By Joann Santiago
MANILA, (PNA) — Economies with limited monetary and fiscal space were given a chance to rethink their stance after the Federal Open Market Committee (FOMC) decided to maintain the Federal Reserve’s key rate at record-low and the US$ 85 billion monthly bond purchases.
“It buys time not only to US but also to some EMs (emerging markets) that are interest rate sensitive,” Bangko Sentral ng Pilipinas (BSP) Deputy Governor Diwa Guinigundo told reporters Friday.
On Thursday, the FOMC kept the Fed interest rate at 0.25 percent as well as the third quantitative easing (QE3) program after noting that the positive economic developments in the US are not enough to implement any changes in the Fed’s policy stance.
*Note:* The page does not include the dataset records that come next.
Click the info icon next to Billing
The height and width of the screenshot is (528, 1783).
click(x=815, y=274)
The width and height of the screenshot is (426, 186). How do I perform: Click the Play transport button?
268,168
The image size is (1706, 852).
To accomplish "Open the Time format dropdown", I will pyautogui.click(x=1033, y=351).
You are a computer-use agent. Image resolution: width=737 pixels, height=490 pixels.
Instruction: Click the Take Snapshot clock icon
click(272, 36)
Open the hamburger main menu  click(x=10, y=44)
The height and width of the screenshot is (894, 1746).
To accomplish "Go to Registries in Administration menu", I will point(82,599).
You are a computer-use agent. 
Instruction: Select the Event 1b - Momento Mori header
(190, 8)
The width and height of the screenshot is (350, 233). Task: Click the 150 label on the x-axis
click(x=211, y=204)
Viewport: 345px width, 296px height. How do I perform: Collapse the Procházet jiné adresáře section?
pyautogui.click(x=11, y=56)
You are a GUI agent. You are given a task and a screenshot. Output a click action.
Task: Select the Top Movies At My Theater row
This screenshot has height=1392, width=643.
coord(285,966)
Guinigundo noted that if the FOMC decided otherwise and increased the Fed rate as well as cut the stimulus program then interest rates in other economies will follow suit.
He explained that if concerned economies “want to arrest any capital, sudden stop or a reversal, then monetary policy in many jurisdictions will also have to adjust accordingly.”
“For the other countries with very little monetary policy-the action of US Fed gives them time to keep policy rate and sustain recovery that they’re just experiencing,” he said.
On the other hand, Guinigundo said EMs with monetary and fiscal space such as the Philippines “can simply maintain where they are right now.”
The FOMC was widely expected to cut the Fed’s bond-buying program but after this did not materialize this week the central bank official said “the uncertainty remains because the actual timing of tapering was has just been postponed in a few more month.”